Lottin Wekape nous replonge dans la quête des origines et montre que l’immigration est la forme la plus redoutable d’aliénation qui puisse exister.
Ce nouveau roman de 214 pages de Lottin Wekape, professeur de lettres, décrit à la fois une identité en crise et une liaison affective. C’est précisément le témoignage de l’asservissement culturel de nombreux jeunes, des Africains en particulier, qui se laissent facilement coloniser par des « vendeurs d’assimilation » qu’ils côtoient quotidiennement.
A travers le drame de cette jeune fille dont les parents adoptifs sont québécois et indienne, Lottin Wekape nous fait revivre le mystère de ces nombreux jeunes apatrides. Presque dans un univers kafkaïen, elle ne découvre sa véritable identité que le jour de ses 24 ans.
Elle est le fruit d’une histoire incestueuse qui fait que son père n’est autre que son grand-père. Inconsolable, elle quitte momentanément Montréal et opère un voyage initiatique en Banane, pays de ses traumatismes, afin de découvrir la vérité sur ses origines ».
Lottin Wekape pose le problème d’identité en cette ère de mondialisation. « Ne vous laissez- plus coloniser par le corps et l’esprit au Canada, résistez farouchement au vendeur d’assimilation (…) Que vaut en réalité un homme qui ne sait pas d’où il vient et qui se contente, malgré tout, de continuer sa marche solitaire dans le néant ? », écrit-il à la page 15.

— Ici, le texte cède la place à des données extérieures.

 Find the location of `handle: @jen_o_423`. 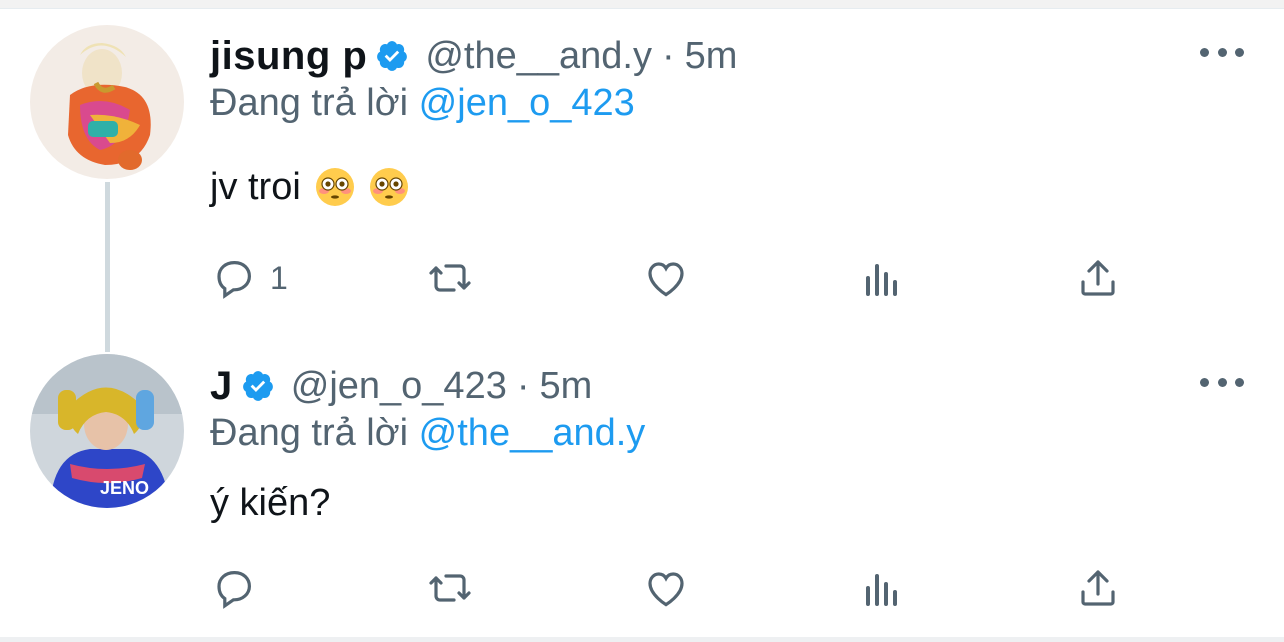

Tel Œdipe, elle a survécu. Elle n’a pas pu être noyée dans un fleuve à la naissance par les gardes, selon les vœux de son père (grand-père) incestueux. Malheureusement, la douleur, « c’est comme les empreintes digitales, on ne peut pas, dans un élan de solidarité, les partager avec des personnes en peine ».
Usha Maude, la jeune fille doit supporter ses propres empreintes digitales. D’après l’auteur, l’immigration est la forme la plus redoutable d’aliénation qui puisse exister. Il montre que ceux qui bradent généralement leur identité pour aller s’installer en Occident vivent un déchirement intérieur atroce et multiplient moult astuces pour être en contact avec la terre des ancêtres.
Le roman est aussi le récit romancé des tribulations d’un animal, le chat qui allume artistiquement des flammèches d’amours envers son maître, les autres chats. Le lecteur peut être étonné d’un bout à l’autre par une prosopopée, cette figure de rhétorique qui consiste à faire parler une personne morte ou absente, un animal, un inanimé ou encore une abstraction. ….. Ici, le terme chat renvoie soit à son amoureux, soit à l’animal. Maria, la conjointe de Stéphane déteste cette bête et lui, surpris, veut au forceps montrer que le pauvre petit chat a besoin de leur affection.
Un pan sur la politique est ouvert vers la fin du roman, notamment dans « Folle et fille aînée de Kuzuh » (p.193), la jubilation du décès d’un « Sénateur- député-maire », Barthélémy Kuzuh. Ses frasques encore légion dans nos sociétés actuelles sont racontées aux journalistes par une source familiale.
Ce sont les abus sexuels, des disparitions miraculeuses d’enfants dès leur naissance, détournements, etc. Le roman se lit d’un trait ! C’est un prétexte pour interpeller les Africains à une vigilance, appropriation culturelle et politique soutenues.